Task details: From the Tango-L post, extract the passage that begins at the words "Not true, not" and stops after "up a storm.", copying it word for word.

Passage shown:
* * * * * * * * *
[Tango-L] Shedding some light....

Deby Novitz dnovitz at lavidacondeby.com
Tue Apr 3 23:18:28 EDT 2007


Interesting...well, we all know that I live here, so for starters:

"My experience from the milongas in BsAs is that women, even when they are sitting
closely, often have very limited conversation with other women."


Not true, not true at all.  I have met some really great women in the 
milongas who sit next to me.  In my early days of coming to BA before I 
moved here,  it was how I learned so much about the customs.  One thing 
is that we are talking but you cannot tell.  Argentines in my opinion 
don't open their mouths when they talk anyway.  So when in a milonga, we 
have become very adept at talking through almost closed lips. We don't 
look at each other.  We are looking for someone to dance with.  If we 
look like we are talking no one will invite us.  Of course when we 
really do not care if we are dancing, then we talk up a storm. 

"Women who come up and ask a man for a dance have no dignity.  They are willing to sell whatever dignity 
they may have had for dances.  In my view, no dance and no man is worth it."


Ouch!!!  First of all, in B.A. there are several men who come to the 
table and just take my hand and we walk to the dance floor.  They are 
confident that I will dance with them.  There are men that I can look 
at, hug myself, and smile, and they get up to come get me laughing the 
whole way.  When I am in the U.S. or Europe I love that I have the 
freedom to ask a guy to dance.  There are some men that are very timid 
about being turned down, so they almost never ask anyone.  I do not 
consider myself to be someone who has no dignity.
* * * * * * * * *
Record extracts:
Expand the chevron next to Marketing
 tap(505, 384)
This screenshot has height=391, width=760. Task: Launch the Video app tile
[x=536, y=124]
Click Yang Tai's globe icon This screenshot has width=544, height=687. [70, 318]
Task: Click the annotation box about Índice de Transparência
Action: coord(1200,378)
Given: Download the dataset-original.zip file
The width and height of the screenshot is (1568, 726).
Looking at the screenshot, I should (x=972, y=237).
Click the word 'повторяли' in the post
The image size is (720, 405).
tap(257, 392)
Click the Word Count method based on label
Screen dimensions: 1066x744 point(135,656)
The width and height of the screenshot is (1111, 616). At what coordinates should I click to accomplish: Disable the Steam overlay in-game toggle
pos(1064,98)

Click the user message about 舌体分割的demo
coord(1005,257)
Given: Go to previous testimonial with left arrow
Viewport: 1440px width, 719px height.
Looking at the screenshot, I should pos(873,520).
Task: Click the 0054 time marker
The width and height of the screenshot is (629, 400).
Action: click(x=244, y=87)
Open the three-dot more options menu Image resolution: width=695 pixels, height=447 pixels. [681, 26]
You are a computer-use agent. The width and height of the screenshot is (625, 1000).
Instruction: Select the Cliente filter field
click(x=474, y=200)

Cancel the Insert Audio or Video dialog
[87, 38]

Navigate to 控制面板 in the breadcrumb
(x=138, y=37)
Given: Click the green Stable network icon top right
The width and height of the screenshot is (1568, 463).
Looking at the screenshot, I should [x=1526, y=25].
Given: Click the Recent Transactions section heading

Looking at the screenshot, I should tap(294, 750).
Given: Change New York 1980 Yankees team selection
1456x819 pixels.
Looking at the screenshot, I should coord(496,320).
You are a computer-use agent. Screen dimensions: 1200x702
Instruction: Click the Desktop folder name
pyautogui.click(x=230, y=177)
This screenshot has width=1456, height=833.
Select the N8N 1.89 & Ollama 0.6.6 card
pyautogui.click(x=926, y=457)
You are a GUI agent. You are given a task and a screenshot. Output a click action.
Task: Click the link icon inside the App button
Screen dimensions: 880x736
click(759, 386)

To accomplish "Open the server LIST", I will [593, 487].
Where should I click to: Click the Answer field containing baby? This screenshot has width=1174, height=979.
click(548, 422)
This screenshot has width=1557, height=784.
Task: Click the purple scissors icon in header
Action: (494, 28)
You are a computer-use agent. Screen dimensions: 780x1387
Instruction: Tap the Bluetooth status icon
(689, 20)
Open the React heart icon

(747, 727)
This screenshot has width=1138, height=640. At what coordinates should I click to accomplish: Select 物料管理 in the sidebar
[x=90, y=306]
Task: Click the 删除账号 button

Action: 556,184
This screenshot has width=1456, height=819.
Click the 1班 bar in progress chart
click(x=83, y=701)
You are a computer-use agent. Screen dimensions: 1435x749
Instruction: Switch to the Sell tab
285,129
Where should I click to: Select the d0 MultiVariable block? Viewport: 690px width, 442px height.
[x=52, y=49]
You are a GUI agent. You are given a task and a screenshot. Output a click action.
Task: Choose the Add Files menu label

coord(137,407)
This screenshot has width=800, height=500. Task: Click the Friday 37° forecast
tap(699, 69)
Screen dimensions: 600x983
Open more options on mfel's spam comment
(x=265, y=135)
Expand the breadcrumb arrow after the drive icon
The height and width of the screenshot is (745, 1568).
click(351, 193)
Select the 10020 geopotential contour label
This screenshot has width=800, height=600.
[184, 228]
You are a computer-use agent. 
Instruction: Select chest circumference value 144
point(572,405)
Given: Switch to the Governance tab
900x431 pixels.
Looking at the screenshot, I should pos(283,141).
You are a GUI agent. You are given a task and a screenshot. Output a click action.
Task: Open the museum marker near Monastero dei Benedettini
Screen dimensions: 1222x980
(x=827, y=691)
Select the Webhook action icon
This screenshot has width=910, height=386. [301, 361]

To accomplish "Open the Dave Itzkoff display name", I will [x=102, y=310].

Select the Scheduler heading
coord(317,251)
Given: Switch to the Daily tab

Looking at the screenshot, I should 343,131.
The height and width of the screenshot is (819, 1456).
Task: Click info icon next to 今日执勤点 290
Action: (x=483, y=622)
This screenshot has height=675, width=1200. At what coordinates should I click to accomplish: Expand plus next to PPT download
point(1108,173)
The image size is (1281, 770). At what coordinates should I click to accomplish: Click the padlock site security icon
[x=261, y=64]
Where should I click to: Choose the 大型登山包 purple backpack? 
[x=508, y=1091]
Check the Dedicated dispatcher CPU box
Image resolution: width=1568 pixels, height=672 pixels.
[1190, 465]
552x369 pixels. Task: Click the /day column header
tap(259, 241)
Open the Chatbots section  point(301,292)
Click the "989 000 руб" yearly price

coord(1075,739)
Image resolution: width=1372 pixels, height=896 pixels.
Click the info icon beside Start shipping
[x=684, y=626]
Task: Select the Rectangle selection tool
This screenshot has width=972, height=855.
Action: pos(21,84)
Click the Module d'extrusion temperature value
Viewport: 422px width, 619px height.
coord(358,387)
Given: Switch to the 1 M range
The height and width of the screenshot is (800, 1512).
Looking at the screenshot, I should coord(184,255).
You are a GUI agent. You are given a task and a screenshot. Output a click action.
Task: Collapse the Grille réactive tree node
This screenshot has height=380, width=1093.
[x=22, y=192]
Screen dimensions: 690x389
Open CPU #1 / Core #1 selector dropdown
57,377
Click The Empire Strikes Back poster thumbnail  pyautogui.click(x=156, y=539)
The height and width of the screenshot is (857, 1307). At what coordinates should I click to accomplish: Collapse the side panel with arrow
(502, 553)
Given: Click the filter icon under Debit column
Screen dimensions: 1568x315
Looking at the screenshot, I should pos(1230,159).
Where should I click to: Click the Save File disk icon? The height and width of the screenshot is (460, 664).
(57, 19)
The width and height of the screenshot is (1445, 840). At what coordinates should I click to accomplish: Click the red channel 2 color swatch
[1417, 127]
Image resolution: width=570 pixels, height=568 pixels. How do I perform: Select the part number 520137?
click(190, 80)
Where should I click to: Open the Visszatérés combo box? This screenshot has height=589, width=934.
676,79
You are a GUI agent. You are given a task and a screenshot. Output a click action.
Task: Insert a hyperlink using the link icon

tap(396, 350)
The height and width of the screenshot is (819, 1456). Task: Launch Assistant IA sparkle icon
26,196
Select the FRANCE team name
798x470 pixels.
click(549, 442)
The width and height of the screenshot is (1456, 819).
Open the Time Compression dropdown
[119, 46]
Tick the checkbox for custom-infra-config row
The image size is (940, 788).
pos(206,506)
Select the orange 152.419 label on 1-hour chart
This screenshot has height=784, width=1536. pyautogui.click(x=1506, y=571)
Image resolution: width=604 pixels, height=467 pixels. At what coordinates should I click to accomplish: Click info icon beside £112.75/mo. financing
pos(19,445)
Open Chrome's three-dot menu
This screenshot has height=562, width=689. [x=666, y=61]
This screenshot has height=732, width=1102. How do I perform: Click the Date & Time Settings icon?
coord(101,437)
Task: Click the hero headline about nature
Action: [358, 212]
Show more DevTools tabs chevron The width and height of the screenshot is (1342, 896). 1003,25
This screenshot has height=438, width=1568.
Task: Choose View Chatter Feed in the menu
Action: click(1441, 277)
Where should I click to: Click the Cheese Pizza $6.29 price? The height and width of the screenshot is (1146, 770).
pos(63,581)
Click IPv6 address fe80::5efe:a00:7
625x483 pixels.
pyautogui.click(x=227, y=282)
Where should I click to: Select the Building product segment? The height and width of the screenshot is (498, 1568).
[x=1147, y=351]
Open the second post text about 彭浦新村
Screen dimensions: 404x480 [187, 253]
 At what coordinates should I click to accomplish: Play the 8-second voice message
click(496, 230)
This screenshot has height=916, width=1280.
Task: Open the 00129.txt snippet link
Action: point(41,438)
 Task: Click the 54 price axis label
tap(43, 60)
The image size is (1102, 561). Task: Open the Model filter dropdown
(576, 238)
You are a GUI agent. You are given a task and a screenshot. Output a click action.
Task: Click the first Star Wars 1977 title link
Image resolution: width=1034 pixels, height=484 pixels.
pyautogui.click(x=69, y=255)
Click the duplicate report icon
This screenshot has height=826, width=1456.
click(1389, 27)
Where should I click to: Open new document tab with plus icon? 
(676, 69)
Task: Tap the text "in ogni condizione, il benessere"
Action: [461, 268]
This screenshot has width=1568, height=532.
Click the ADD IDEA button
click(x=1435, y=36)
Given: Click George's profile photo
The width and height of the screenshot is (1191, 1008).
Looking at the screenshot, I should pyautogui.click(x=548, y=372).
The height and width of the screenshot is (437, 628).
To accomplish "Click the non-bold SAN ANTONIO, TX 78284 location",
* * * * * * * * *
Task result:
Not true, not true at all.  I have met some really great women in the 
milongas who sit next to me.  In my early days of coming to BA before I 
moved here,  it was how I learned so much about the customs.  One thing 
is that we are talking but you cannot tell.  Argentines in my opinion 
don't open their mouths when they talk anyway.  So when in a milonga, we 
have become very adept at talking through almost closed lips. We don't 
look at each other.  We are looking for someone to dance with.  If we 
look like we are talking no one will invite us.  Of course when we 
really do not care if we are dancing, then we talk up a storm.